Monday, September 5, 2022

The Jenga Echo Chamber

The great principle of English law is to make business for itself.-- Charles Dickens, Bleak House

 I may have had money once, briefly, forged on the dried grinds of feral welfare culture, once I left behind Daddy’s rat pack wheeling and dealing, but Bed Bath & Beyond , founded in 1971, encapsulated upper caste suburbia I would have never been able to capture on my own without the right marriage, but that was never forthcoming in the bracketed time young women have to recognize and forge the character of the hypothetical man in question, so the death of Gustavo this past Friday, who wasn’t the retailer’s CFO for any great length of time, is not only reminiscent of the 1929 suicides which ushered in The Great Depression, which arguably didn’t end until the GI Bill picked up pace after 1944, it is also a harbinger of the American upper class warped by a pandemic decompression. Not only will the last boomer deaths signify the loss of what life was like before the digital age, but there never will be a reverting back to normal  after COVID-19, ever, not when otherwise reasonably ambulatory men like Amal emote beyond rationality in such a spectacular fashion.

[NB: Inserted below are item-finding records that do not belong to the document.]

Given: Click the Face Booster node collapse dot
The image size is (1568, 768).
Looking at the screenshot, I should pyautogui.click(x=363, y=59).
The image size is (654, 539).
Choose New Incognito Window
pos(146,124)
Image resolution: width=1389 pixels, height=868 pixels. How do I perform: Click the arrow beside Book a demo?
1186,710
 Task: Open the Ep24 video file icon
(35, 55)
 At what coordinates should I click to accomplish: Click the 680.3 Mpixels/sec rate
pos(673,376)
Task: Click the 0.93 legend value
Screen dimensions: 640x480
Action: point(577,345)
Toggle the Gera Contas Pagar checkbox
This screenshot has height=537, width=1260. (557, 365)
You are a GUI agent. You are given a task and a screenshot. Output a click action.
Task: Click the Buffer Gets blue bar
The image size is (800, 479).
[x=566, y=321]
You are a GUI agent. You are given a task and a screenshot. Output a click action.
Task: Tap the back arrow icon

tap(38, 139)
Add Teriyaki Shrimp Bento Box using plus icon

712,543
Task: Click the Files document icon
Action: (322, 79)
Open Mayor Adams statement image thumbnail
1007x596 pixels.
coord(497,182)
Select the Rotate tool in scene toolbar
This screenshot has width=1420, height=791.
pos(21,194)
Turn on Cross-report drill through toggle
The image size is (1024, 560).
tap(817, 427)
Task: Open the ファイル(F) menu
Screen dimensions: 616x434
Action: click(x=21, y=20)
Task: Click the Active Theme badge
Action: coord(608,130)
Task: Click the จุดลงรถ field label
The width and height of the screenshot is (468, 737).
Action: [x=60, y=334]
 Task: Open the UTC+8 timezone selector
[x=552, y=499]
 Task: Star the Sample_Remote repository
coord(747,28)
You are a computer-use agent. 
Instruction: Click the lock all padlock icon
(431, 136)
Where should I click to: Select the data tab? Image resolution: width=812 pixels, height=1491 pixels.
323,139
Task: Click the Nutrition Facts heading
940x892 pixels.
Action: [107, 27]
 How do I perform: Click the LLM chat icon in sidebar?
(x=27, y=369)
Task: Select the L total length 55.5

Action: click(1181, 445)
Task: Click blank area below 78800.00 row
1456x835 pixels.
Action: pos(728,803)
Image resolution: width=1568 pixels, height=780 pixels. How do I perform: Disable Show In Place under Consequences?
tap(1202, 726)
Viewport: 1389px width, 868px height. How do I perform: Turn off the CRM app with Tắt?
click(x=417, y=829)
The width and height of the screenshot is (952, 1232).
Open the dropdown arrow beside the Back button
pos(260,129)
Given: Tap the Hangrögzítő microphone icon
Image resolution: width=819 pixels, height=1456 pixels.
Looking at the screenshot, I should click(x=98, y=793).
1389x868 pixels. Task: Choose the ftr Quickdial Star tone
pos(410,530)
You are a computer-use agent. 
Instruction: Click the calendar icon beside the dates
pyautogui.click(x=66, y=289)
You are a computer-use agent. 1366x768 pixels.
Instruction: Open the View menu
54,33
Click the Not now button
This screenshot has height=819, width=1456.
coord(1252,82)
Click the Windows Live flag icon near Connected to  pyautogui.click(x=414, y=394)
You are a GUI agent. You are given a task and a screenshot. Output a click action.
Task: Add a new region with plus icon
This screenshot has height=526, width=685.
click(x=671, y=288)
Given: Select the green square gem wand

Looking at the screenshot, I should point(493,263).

Businesses fail, even in state model economies, and one man’s ruin is not necessarily only one step out of the gutter, beaten to a pulp, horizon eclipsed and narrowed by the weaknesses of age. This same sort of visceral reaction pierced the gut when Robin Williams took his life in 2014. The comedian, however, in the passage of time, had a debilitating diagnosis. Amal had pressure. Some of us should be so lucky to still have a head in the game.